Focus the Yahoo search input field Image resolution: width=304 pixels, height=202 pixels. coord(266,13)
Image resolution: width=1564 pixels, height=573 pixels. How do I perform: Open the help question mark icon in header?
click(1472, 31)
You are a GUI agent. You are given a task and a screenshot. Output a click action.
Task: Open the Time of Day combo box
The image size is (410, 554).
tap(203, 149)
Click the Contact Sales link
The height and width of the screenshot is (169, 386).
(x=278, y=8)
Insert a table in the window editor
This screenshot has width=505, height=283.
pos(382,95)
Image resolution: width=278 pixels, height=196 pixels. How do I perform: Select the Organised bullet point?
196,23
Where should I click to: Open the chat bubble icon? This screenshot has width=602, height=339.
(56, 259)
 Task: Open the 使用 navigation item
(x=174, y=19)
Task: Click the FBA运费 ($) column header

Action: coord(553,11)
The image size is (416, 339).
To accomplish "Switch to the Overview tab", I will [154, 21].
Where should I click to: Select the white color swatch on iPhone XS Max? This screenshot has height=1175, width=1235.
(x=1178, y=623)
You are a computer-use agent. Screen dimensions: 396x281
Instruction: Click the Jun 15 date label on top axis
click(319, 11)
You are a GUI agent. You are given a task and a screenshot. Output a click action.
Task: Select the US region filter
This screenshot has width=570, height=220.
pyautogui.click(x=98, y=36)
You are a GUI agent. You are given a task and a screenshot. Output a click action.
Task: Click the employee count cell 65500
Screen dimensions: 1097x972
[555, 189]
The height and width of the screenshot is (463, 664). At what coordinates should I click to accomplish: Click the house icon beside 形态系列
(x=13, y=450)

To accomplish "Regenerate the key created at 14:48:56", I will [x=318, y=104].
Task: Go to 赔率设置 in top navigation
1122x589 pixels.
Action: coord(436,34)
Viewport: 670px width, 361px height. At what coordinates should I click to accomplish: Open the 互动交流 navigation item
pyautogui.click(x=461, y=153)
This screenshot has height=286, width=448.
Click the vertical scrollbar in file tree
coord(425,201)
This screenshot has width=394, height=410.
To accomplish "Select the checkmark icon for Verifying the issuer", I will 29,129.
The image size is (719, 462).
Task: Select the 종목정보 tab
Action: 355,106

+++

### Assignment
Only an exact retyping of the full data will do.

### Task result
Focus the Yahoo search input field Image resolution: width=304 pixels, height=202 pixels. coord(266,13)
Image resolution: width=1564 pixels, height=573 pixels. How do I perform: Open the help question mark icon in header?
click(1472, 31)
You are a GUI agent. You are given a task and a screenshot. Output a click action.
Task: Open the Time of Day combo box
The image size is (410, 554).
tap(203, 149)
Click the Contact Sales link
The height and width of the screenshot is (169, 386).
(x=278, y=8)
Insert a table in the window editor
This screenshot has width=505, height=283.
pos(382,95)
Image resolution: width=278 pixels, height=196 pixels. How do I perform: Select the Organised bullet point?
196,23
Where should I click to: Open the chat bubble icon? This screenshot has width=602, height=339.
(56, 259)
 Task: Open the 使用 navigation item
(x=174, y=19)
Task: Click the FBA运费 ($) column header

Action: coord(553,11)
The image size is (416, 339).
To accomplish "Switch to the Overview tab", I will [154, 21].
Where should I click to: Select the white color swatch on iPhone XS Max? This screenshot has height=1175, width=1235.
(x=1178, y=623)
You are a computer-use agent. Screen dimensions: 396x281
Instruction: Click the Jun 15 date label on top axis
click(319, 11)
You are a GUI agent. You are given a task and a screenshot. Output a click action.
Task: Select the US region filter
This screenshot has width=570, height=220.
pyautogui.click(x=98, y=36)
You are a GUI agent. You are given a task and a screenshot. Output a click action.
Task: Click the employee count cell 65500
Screen dimensions: 1097x972
[555, 189]
The height and width of the screenshot is (463, 664). At what coordinates should I click to accomplish: Click the house icon beside 形态系列
(x=13, y=450)

To accomplish "Regenerate the key created at 14:48:56", I will [x=318, y=104].
Task: Go to 赔率设置 in top navigation
1122x589 pixels.
Action: coord(436,34)
Viewport: 670px width, 361px height. At what coordinates should I click to accomplish: Open the 互动交流 navigation item
pyautogui.click(x=461, y=153)
This screenshot has height=286, width=448.
Click the vertical scrollbar in file tree
coord(425,201)
This screenshot has width=394, height=410.
To accomplish "Select the checkmark icon for Verifying the issuer", I will 29,129.
The image size is (719, 462).
Task: Select the 종목정보 tab
Action: 355,106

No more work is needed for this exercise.